Howard: We need it forever, you know? 

Sean: Yeah, absolutely. I know we need to wrap up here. Two final things, you’ve mentioned to Taleb, you mentioned a lot of great works throughout the years, any other books that just have really stuck with you throughout all of the years? 

Howard: Well, one of my heros with John Kenneth Galbraith, he wrote a book called A Short History of Financial Euphoria, which I thought was very good. And one of the first ones that got me formally thinking about cycles, because what it was about was some of the excesses of optimism that he had seen, and some of the extreme bull markets, Peter Bernstein’s book Against the Gods, which discusses the origin of the science of probabilities, and it’s only because of the creation of the science of probabilities that we can understand and risk and transfer risk. The insurance industry couldn’t exist if there was no sense for the probabilities of bad things happening, which is what we transfer the risk of that to the insurance company, by taking out car insurance and so forth, so Against the Gods was very important. And Devil Take the Hindmost by Edward Chancellor, which talked about things like the South Sea Bubble and Tool of Bubble, and that book was the inspiration for my memo, bubble.com, the first day of 2000, which talked about the excesses of the tech bubble. First of all that, but I wrote that on the 10th anniversary of the first memo, and that’s the first one that got a response, and that’s the one…So I said that after 10 years, I became an overnight success because of bubble.com, and that’s what put me on the map because it was right quickly, remember I said If you’re right but it takes five years, it looks like you’re wrong, this one was right, right away ’cause I did it in 2000, and so… Yeah, that was terrific.

1:08:05 
Sean: Howard, you know, I could do this for hours with you. Final one, if you were gonna do this with someone dead or alive, not a family member or a lost friend, anyone throughout history, and you could spend the evening having conversation with, who would it be? 

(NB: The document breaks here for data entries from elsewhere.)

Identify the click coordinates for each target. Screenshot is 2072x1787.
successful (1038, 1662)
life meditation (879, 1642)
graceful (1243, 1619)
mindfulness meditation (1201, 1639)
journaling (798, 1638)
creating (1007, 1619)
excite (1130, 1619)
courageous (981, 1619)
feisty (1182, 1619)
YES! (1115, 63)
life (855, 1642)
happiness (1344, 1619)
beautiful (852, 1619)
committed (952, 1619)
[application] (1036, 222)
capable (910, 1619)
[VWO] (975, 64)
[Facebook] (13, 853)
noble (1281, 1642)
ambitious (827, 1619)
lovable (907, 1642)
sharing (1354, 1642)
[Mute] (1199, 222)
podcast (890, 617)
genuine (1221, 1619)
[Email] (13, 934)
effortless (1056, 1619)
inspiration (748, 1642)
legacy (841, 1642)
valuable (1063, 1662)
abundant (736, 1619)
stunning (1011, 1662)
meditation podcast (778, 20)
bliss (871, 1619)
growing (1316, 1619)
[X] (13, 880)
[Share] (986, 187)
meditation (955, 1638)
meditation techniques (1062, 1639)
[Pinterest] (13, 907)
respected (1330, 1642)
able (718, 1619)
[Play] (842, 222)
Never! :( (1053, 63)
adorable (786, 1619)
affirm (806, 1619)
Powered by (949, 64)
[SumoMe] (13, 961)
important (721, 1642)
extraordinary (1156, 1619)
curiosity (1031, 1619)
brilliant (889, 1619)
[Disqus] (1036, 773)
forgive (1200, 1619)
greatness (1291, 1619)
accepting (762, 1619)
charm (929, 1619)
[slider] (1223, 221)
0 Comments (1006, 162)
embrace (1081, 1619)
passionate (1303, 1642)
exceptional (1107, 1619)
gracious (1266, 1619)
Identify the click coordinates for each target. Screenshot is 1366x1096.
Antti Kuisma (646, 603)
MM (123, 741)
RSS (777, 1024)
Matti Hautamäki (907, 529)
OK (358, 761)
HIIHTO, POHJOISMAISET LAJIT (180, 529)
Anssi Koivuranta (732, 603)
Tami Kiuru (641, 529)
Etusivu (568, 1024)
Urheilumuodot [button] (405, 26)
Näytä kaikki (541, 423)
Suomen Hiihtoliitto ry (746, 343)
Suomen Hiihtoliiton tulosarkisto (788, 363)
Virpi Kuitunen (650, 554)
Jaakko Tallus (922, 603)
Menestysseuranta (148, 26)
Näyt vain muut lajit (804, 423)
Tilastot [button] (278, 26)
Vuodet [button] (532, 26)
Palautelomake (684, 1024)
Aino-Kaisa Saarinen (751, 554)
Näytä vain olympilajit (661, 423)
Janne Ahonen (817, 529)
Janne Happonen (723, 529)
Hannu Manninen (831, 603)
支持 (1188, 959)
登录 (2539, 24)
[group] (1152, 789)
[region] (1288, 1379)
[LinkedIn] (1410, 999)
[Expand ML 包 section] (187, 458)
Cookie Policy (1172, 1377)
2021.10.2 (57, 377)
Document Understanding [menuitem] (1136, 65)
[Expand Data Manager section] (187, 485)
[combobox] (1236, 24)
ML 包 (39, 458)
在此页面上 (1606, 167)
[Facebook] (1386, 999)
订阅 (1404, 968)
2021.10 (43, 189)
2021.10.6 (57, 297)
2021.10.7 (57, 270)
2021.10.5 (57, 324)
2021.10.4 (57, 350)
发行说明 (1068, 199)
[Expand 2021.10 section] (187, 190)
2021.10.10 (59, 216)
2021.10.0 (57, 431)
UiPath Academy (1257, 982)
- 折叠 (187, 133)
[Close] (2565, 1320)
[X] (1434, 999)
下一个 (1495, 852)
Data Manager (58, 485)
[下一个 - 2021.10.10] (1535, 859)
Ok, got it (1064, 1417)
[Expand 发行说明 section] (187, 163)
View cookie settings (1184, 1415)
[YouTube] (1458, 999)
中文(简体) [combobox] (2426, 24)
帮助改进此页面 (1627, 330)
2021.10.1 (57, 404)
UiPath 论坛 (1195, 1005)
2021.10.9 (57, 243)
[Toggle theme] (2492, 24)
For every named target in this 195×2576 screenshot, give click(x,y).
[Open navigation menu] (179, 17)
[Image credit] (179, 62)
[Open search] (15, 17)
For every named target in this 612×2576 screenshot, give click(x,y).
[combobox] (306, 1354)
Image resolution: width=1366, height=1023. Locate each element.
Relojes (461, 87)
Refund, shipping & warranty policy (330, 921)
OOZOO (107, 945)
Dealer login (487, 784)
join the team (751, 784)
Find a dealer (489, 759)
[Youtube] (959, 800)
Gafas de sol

Howard: Probably Ben Graham, I’ve been lucky to spend a good amount of time with Warren Buffett and Charlie Munger especially. And Seth Klarman, who’s one of the people that I think thinks best, maybe because we think the same, but I think that I’d love to spend some time with Ben Graham. That’s

1:08:40
Sean: Fantastic. Well, Howard, you know this, I value just what you’ve been able to teach so many throughout the years, it’s had such an impact on me, so I wanna thank you for that. We’re gonna have all the books, all the memos linked up anywhere else, you want listeners staying connected with you.

Howard: Well, all the memos carry an email address for responses, and I love to get responses and I get a lot, and they’re very gratifying and most people say nice things because they don’t wanna say bad things, and it’s these responses, that keep me going, and I keep them and so I’m always glad to hear on that email address. Great.

Sean: Great, well, Howard, thank you so much for joining us on What Got You There 

Howard: Thanks for your questions. It’s been a lot of fun Sean.